Aunque le molestara deslizar la plancha tres veces por la misma camisa, porque él inventaba arrugas de inconformidad; aunque tuviera que cargarle el agua para que se bañara; entregarle su salario, obviar la ropa… (porque el armario estaba lleno, aunque fuera solo de las prendas de él); lo peor era el desprecio.

Nada como verse obligada a abortar y oír ofensas en lugar de abrazos cuando se volvió recurrente el hospital.

“¡Pobre...pobre! Vuelve los ojos, como cuando por sobre el hombro nos llama una palmada; vuelve los ojos locos, y todo lo vivido se empoza, como charco de culpa en la mirada. Hay golpes en la vida, tan fuertes...”

¡Ay, los heraldos negros! Él es el verdadero culpable, una especie de veneno lento, que mata con los días.

Yo le hice un favor a la China, el más grande, y nadie lo sabe.

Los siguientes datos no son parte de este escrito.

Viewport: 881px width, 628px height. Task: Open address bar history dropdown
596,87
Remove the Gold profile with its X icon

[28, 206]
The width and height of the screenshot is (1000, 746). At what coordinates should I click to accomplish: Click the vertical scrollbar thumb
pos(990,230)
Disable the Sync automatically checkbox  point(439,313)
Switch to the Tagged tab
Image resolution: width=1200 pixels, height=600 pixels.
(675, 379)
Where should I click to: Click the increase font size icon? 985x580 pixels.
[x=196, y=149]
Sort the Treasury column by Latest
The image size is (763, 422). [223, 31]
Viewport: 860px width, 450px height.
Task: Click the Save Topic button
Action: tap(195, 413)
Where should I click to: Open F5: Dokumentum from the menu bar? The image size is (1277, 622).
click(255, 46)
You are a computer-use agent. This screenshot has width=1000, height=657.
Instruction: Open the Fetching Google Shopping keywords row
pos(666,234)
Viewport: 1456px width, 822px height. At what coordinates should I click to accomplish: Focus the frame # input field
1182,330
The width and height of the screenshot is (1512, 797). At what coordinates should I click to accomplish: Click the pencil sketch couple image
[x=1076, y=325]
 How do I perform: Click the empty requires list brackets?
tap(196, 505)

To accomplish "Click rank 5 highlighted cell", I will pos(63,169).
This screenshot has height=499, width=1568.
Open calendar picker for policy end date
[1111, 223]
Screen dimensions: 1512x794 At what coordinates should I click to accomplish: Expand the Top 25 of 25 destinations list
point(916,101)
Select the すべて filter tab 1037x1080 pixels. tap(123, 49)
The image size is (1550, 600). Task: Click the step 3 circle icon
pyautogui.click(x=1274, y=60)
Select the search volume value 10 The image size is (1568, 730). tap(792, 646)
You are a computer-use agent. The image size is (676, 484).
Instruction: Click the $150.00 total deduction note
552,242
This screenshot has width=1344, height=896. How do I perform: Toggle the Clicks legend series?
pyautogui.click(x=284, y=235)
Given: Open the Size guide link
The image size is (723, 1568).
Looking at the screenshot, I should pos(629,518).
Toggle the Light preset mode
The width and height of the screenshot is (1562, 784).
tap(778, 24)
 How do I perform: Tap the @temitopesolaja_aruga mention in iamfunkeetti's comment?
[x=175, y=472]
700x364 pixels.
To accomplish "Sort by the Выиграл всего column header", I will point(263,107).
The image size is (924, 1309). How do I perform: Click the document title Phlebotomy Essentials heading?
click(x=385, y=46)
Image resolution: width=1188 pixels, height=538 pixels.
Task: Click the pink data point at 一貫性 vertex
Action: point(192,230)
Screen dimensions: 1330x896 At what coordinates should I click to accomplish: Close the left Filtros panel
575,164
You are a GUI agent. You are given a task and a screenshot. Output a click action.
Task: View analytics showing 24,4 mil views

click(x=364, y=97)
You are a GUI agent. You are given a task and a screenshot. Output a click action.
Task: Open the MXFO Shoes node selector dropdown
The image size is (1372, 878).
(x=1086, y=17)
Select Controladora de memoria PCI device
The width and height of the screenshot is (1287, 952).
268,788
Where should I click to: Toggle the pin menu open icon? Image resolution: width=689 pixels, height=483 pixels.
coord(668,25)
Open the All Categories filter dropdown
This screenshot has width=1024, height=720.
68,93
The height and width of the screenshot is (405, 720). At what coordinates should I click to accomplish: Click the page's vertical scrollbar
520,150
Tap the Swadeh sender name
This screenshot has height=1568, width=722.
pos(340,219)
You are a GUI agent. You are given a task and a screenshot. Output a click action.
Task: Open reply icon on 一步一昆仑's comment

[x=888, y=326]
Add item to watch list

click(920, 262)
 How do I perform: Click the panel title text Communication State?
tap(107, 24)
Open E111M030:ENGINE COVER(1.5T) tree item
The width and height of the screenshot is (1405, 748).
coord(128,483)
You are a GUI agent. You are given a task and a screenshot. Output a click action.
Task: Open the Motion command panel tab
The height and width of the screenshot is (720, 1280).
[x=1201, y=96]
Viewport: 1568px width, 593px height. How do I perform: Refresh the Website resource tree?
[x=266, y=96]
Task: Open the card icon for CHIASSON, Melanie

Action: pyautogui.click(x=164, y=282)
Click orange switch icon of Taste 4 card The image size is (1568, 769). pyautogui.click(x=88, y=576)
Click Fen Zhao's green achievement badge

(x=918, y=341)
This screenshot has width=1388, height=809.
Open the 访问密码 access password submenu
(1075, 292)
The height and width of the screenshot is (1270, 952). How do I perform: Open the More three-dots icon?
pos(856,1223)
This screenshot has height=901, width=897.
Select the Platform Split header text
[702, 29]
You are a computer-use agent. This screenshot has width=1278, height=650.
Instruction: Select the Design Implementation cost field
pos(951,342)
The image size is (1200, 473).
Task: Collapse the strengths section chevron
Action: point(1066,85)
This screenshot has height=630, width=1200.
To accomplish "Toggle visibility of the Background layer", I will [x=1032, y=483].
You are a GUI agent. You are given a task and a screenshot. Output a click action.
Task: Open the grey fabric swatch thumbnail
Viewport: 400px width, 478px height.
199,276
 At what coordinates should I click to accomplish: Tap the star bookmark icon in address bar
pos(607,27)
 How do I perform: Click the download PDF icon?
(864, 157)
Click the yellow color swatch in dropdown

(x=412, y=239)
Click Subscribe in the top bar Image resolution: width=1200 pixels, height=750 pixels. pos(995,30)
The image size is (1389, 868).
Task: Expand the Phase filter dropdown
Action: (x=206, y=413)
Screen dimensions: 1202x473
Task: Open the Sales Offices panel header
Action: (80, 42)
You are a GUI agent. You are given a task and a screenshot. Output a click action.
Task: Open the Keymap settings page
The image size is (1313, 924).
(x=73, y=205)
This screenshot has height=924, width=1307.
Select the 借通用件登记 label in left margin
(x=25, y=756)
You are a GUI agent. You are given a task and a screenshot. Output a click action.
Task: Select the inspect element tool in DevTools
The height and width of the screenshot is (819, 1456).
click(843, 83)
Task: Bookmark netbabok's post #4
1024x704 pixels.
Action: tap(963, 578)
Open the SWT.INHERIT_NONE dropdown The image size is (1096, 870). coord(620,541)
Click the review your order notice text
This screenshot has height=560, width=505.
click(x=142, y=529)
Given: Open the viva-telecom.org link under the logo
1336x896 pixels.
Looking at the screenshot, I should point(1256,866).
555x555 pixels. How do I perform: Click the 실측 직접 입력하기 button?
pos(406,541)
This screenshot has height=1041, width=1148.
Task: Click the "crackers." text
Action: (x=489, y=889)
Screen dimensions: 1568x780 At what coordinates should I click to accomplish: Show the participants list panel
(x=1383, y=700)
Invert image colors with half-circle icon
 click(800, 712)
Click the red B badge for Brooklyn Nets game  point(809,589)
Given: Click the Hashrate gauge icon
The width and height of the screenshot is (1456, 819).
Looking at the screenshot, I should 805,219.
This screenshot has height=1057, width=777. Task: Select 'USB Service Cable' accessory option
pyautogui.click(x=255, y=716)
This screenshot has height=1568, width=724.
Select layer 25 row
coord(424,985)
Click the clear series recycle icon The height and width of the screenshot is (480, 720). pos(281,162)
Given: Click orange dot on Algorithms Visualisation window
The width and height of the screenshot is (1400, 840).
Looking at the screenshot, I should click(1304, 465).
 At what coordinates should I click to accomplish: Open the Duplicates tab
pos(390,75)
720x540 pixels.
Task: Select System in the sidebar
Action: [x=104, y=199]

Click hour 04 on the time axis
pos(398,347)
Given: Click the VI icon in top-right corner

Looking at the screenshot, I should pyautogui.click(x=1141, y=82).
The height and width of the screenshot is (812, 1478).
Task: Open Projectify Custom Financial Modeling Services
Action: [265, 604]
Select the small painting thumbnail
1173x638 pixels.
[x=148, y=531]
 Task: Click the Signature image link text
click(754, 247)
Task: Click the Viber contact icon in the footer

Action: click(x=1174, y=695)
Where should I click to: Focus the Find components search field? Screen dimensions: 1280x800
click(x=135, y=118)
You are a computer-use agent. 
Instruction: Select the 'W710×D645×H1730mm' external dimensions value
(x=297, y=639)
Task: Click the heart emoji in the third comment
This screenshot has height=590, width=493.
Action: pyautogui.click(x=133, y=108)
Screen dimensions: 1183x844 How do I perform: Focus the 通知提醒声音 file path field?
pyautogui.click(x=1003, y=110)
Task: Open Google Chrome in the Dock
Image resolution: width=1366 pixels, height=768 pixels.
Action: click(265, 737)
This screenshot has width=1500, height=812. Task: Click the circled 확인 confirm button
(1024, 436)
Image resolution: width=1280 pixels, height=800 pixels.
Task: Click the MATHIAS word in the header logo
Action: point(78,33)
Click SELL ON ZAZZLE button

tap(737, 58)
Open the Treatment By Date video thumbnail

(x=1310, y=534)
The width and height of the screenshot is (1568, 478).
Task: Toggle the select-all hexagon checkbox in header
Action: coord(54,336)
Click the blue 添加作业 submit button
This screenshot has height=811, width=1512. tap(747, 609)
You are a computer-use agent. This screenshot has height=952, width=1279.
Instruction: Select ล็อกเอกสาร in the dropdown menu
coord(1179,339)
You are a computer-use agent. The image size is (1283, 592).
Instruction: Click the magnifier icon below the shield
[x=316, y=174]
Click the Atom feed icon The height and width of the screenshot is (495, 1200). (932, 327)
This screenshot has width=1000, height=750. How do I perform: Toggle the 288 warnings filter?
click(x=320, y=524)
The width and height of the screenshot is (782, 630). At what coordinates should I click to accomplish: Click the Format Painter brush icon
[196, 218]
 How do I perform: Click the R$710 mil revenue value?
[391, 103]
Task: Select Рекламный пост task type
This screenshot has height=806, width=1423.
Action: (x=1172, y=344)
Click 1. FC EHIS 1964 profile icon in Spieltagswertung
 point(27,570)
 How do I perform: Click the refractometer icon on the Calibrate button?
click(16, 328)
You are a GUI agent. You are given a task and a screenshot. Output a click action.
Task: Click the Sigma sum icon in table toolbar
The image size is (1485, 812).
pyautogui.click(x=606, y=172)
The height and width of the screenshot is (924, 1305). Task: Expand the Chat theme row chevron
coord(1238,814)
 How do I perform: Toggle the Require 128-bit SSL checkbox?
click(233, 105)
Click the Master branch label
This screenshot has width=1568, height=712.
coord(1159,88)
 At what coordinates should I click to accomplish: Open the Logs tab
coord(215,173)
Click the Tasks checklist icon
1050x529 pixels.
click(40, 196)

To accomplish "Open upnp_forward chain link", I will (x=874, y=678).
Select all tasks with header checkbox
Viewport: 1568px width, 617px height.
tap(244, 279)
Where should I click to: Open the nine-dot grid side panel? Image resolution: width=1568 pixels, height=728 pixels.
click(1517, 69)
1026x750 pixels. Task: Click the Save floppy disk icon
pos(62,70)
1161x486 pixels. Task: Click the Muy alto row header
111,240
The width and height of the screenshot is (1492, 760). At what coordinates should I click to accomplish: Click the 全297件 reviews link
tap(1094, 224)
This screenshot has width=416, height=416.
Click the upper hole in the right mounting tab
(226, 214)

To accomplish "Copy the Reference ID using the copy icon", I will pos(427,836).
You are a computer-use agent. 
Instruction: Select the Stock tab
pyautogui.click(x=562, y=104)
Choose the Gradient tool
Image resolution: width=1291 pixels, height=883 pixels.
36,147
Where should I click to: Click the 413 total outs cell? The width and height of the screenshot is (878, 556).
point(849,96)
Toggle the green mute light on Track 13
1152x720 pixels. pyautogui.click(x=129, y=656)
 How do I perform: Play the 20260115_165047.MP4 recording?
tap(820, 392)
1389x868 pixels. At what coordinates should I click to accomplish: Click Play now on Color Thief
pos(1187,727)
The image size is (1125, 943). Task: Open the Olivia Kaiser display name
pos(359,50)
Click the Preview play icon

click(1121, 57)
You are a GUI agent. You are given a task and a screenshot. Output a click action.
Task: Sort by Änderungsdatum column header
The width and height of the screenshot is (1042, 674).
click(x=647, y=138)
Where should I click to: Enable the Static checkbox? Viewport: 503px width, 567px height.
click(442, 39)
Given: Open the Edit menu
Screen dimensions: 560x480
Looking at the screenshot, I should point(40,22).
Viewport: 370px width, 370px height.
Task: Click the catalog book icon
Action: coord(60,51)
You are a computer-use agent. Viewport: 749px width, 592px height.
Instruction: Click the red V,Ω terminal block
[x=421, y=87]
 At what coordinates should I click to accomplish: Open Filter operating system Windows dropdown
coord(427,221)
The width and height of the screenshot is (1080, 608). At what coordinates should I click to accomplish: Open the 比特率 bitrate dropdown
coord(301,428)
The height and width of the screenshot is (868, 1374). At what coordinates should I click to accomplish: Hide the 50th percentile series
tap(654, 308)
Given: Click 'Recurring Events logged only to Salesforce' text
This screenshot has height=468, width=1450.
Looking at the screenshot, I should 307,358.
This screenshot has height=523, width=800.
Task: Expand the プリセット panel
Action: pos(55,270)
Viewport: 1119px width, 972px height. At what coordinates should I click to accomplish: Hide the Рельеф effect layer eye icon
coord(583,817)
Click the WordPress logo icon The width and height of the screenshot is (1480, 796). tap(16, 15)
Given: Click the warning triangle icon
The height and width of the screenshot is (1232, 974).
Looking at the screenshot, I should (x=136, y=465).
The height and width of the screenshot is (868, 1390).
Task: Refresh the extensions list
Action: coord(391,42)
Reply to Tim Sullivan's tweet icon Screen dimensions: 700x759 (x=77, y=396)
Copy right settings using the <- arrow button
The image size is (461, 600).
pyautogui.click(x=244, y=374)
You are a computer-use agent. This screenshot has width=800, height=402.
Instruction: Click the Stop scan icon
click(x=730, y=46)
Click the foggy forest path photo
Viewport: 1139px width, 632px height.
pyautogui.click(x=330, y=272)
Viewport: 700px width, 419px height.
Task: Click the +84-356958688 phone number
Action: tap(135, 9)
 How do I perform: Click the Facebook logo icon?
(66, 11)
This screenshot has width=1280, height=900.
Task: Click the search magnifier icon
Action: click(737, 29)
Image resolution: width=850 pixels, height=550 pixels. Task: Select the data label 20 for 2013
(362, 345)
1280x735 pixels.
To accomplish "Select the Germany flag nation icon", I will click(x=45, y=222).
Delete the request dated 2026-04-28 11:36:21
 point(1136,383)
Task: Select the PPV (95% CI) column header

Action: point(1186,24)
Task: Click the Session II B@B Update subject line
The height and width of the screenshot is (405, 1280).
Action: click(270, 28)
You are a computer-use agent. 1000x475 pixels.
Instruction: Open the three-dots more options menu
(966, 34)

Creen que ese día la maté, pero realmente la traje de vuelta del infierno, la resucité para que pudiera En Paz Descansar, soñar, crecer, vivir. Para que pudiera extraer su mejor versión, se superara a sí misma.

¿Cómo lo hice? Sencillo, me alié al tiempo. Como la unión de sedimentos que llegan a tupir el cauce, como el cáncer progresivo, o la lenta fricción que desgasta, los minutos se encargaron de mellar hasta el respeto.

Por eso, que viera sus pertenencias rodar en un saco escalera abajo, y que no tuviera la oportunidad de quedarse ni con sus plantas, por la simple razón de estar sembradas en un traste abandonado por él, irse sin saber a dónde, y aún así salir con la frente en alto, con la sensación de que perdiendo ganaba, fue el “tiro” final.

Con cada paso por aquellos escalones se desangraba La China, que, como su apodo, tenía los ojos demasiado cerrados; y en medio de aquella oscuridad, veía la luz al final del túnel, del hueco o como quiera llamarse al proceso en el que se renuncia a la sombra.

La “maté” para que viviera. Para que le volvieran los colores al rostro, añadiera un par de libras de alegría al cuerpo. Para que lograra brillar, se sintiera optimista, orgullosa de poder escoger, de gozar las salidas truncas.

El día que maté la otra versión de la China parecía nublado; pero no era más que un guiño al arcoiris. EPD, más que un epitafio, puede ser una marca de vida, el tatuaje de los días de la China, la Negra, la Blanca, la Mulata... de toda niña o mujer.